One way to foster trust is to build shared identities between police and citizens, as this can increase social solidarity between them and encourage citizens to cooperate. Such a shared identity may assist the police in their efforts to keep citizens safe during this time of social distancing. Indeed, this sense of social solidarity is built into Peel’s nine principles of policing: the seventh principle includes the concept ‘that the police are the public and that the public are the police’. This principle does, of course, require both the police and the public to uphold it – and, in a difficult time like this, it could get strained.

How the police have responded

The College of Policing, in consultation with the Crown Prosecution Service, have issued guidance to police forces on what they should and should not consider to be a ‘reasonable excuse’ when enforcing the new laws. These guidelines are, of course, not the law – they are an attempt to fill in some of the ‘grey areas’, provide some clarity to both the police and the public, and reduce the likelihood of conflict between the police and the public. By being open with the public in this way, the police can help build the sense of trust and social solidarity that is needed for them to effectively protect the public.

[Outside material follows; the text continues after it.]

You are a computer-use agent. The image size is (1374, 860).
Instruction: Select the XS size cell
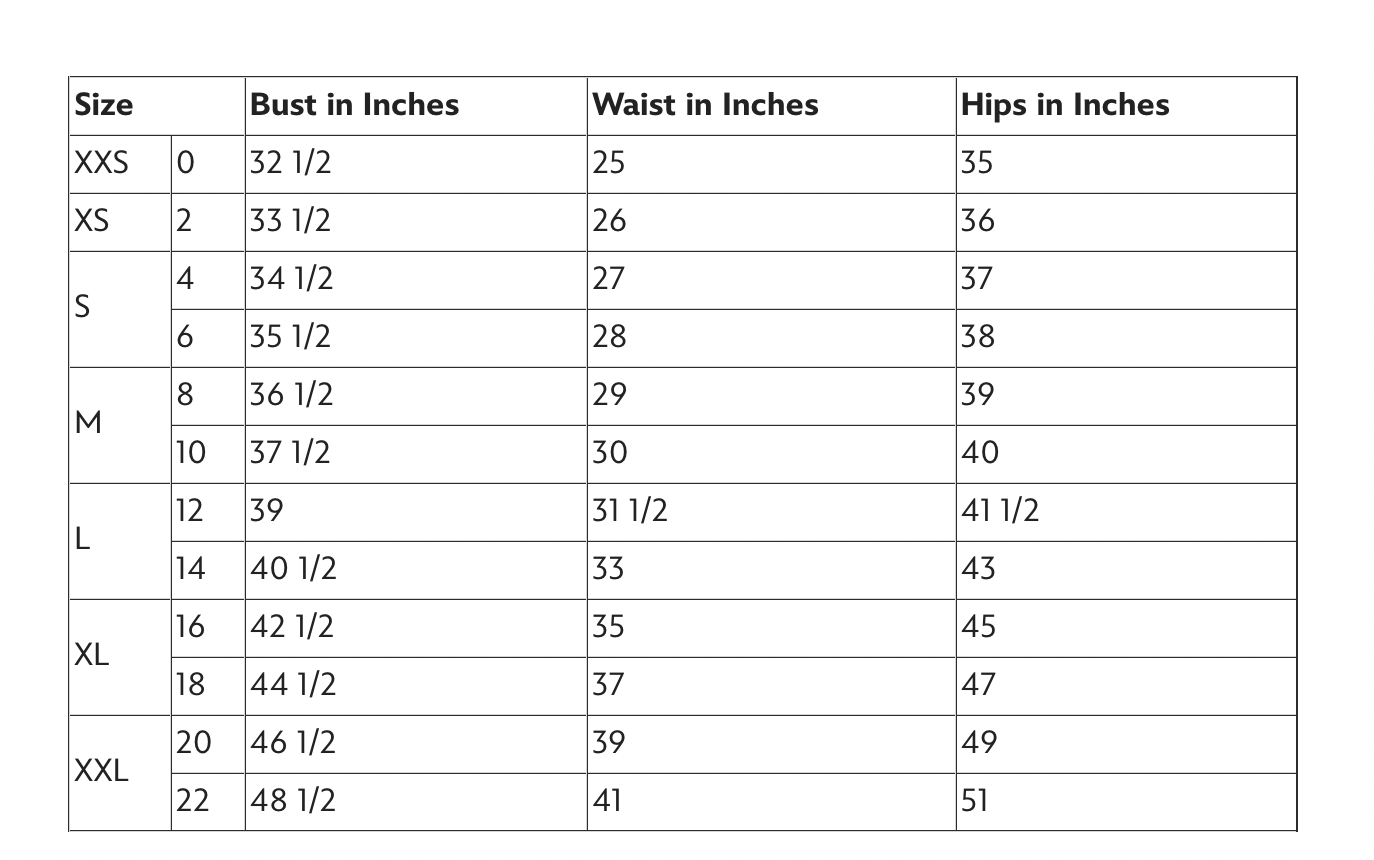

How the public can respond

We suggest keeping in mind two important aspects of the current situation. The first is that, like all keyworkers, the police cannot simply stay at home (unless they show symptoms of illness) and are therefore at increased risk of catching COVID-19 themselves as they continue to work. This means that they have a vested interest in reducing the spread of COVID-19, for their own sake, and the sake of their families, as well as the community as a whole. The second is that, like the police, the general public can take measures to help manage the coronavirus. Simply complying with the Regulations and staying home as much as possible is doing your part to fight the outbreak. Some people may also be able to volunteer to help with specific community needs. Indeed, the overwhelming response to the government’s NHS Volunteer Scheme, which had over 750,000 people signed up at the time of writing this blog (there is now a temporary pause in recruitment), and citizen-driven community support initiatives such as COVID-19 Mutual Aid, which had gained 3434 members at the time of writing this blog, demonstrate many people’s altruistic desire to step up for the common good.

Final thought

In this time of crisis, a shared identity of solidarity in the war against COVID-19 might outweigh any underlying concerns about mistrust. Whilst the police have been given powers that ­could be abused in a police state, and there have been some unfortunate cases of police over-reach, we live in a country where the police are the public and the public are the police. We all of us want the same thing: to get through the COVID-19 situation with as few deaths as possible. Everyone has a part to play, whether it’s enforcing the restrictions in a police uniform, providing medical care in hospital scrubs, or just staying home and watching TV in pyjamas.